OBJECTIVE 1: Write out the rows from the line containing "Task: Select the gray 0–5 knot colorbar band" through the line containing "click(x=321, y=1554)", both included.

SUPPLIED TEXT:
□ □ □
To meet FMV, the standard of value requires measuring value under the representation of a hypothetical willing buyer and a hypothetical willing seller, both with equal knowledge of the facts, that engage in an arm’s-length transfer.  Yet, the Option Pricing Method (OPM) used to price common stock is based on a model of marketable securities.  For private companies needing a 409a valuation, how is it that the OPM is used to measure their non-marketable asset?  Can this method meet our Fair Market Value standard?  Do we run the risk of having OPM valuations thrown out of court?

Stock Valuation Methodology

The first step in any common stock valuation is to value the company as of the current date.  Then the classes of equity are defined and value is apportioned to these equity blocks.  (We note here that some 409a valuation reports do not even employ this valuation step, but instead determine implied equity value from a single, recent round of financing.)

First Determine Fair Value

Fair Value for this purpose is the undiscounted FMV of the entire company.  A FMV business valuation addresses the “current value” of a business at the valuation date.  If a recent round of financing is available, of course this is used as a key benchmark, but other methods are also used to triangulate on a value—primarily the Market Approach, capitalization of cash flow and discounted cash flow.  We can also add a projection of potential future exit proceeds and discount that value to present, depending on the conditions.

This baseline business valuation is based on a control interest and it defines what the entire company is worth on the valuation date.  The next step is to allocate the total equity to individual classes, and this allocation by OPM is the topic of interest.
□ □ □
TASK INPUT:
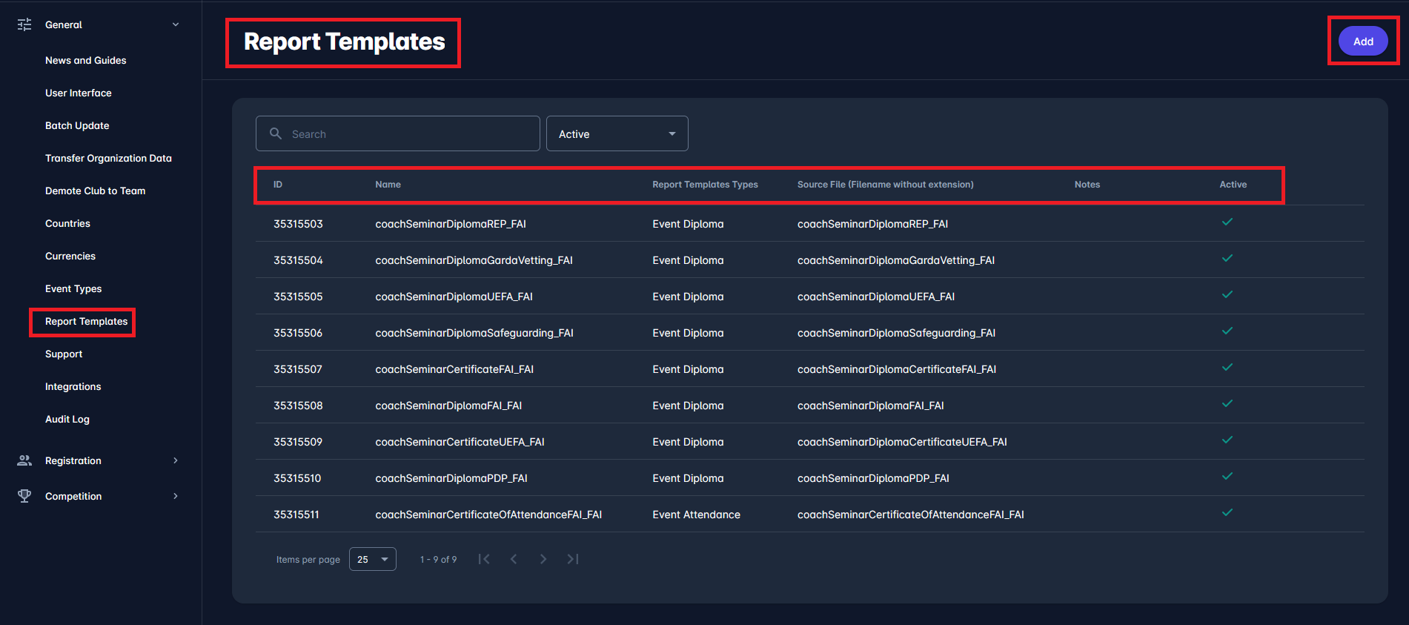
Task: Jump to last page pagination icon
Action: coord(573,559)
□ □ □
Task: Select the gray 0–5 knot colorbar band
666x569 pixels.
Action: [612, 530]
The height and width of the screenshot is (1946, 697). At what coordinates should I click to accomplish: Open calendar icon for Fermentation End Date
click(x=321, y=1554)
□ □ □
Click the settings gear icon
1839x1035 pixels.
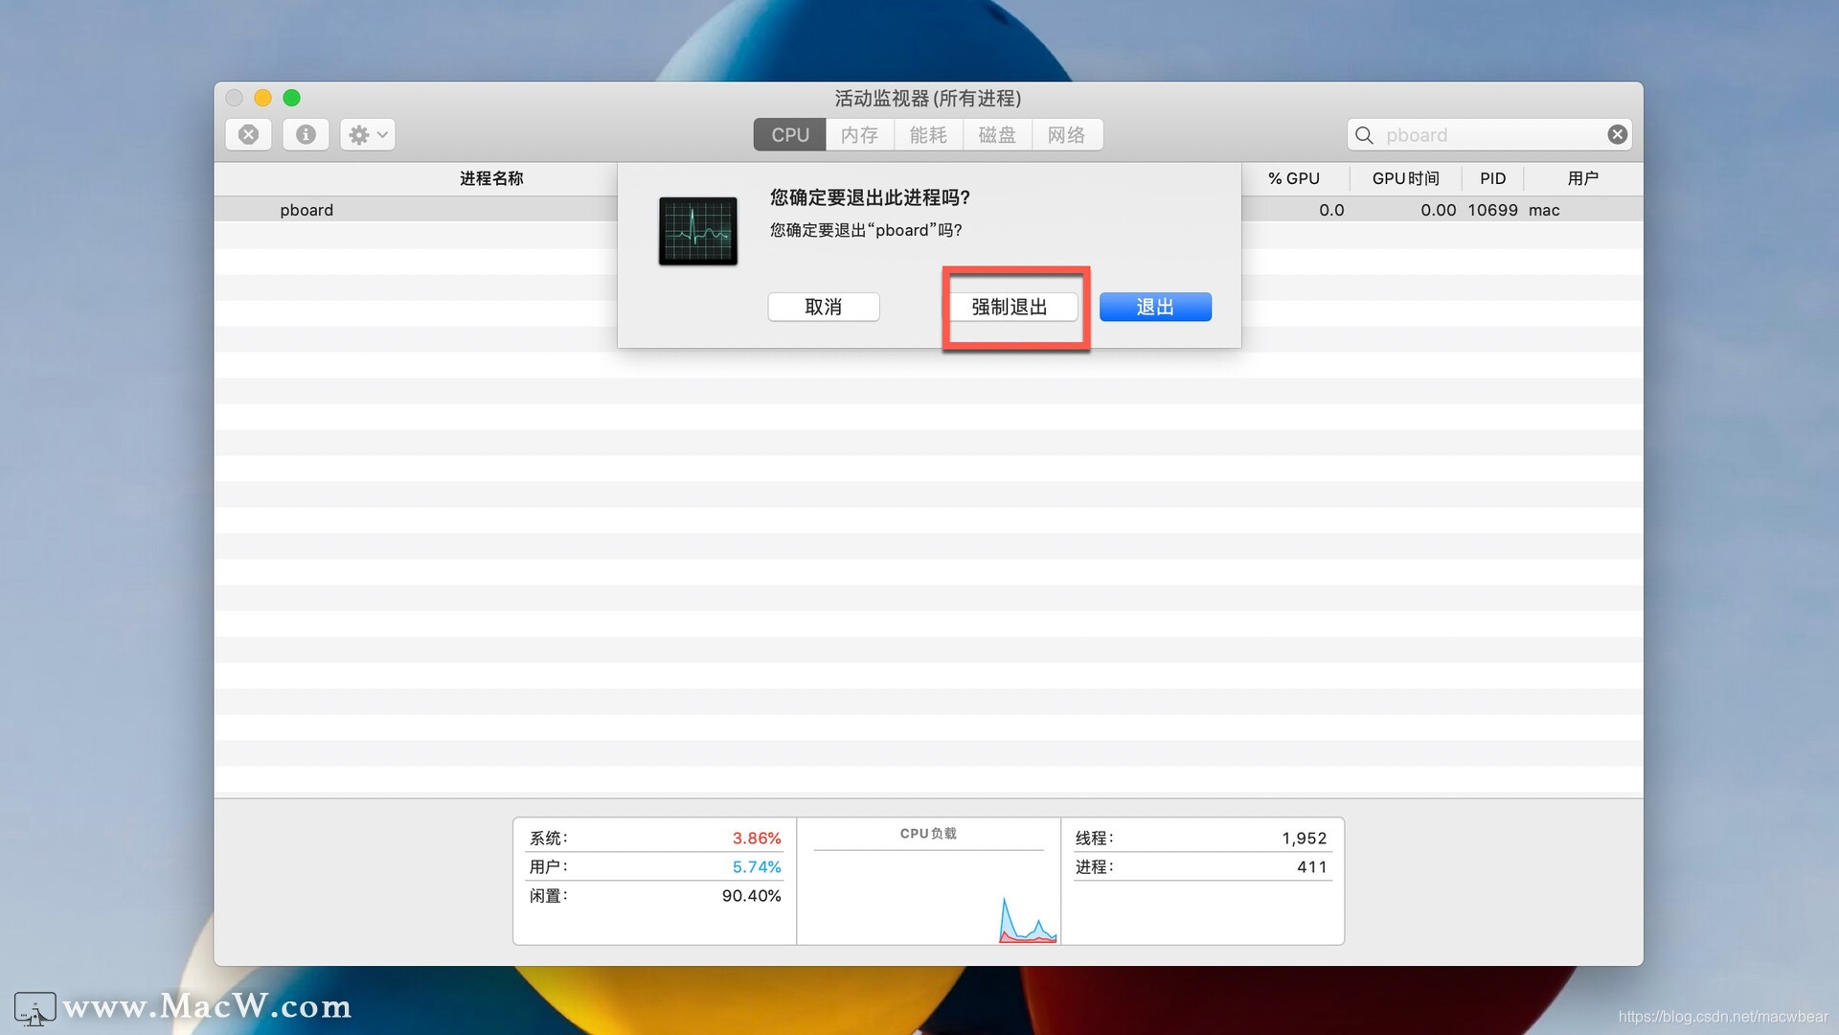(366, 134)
□ □ □
OBJECTIVE 2: In the valuation passage, list the methods it names as the primary other methods used to triangulate on a company's value.

EXPECTED ANSWER 1:
Task: Select the gray 0–5 knot colorbar band
666x569 pixels.
Action: [612, 530]
The height and width of the screenshot is (1946, 697). At what coordinates should I click to accomplish: Open calendar icon for Fermentation End Date
click(x=321, y=1554)

EXPECTED ANSWER 2:
- the Market Approach
- capitalization of cash flow
- discounted cash flow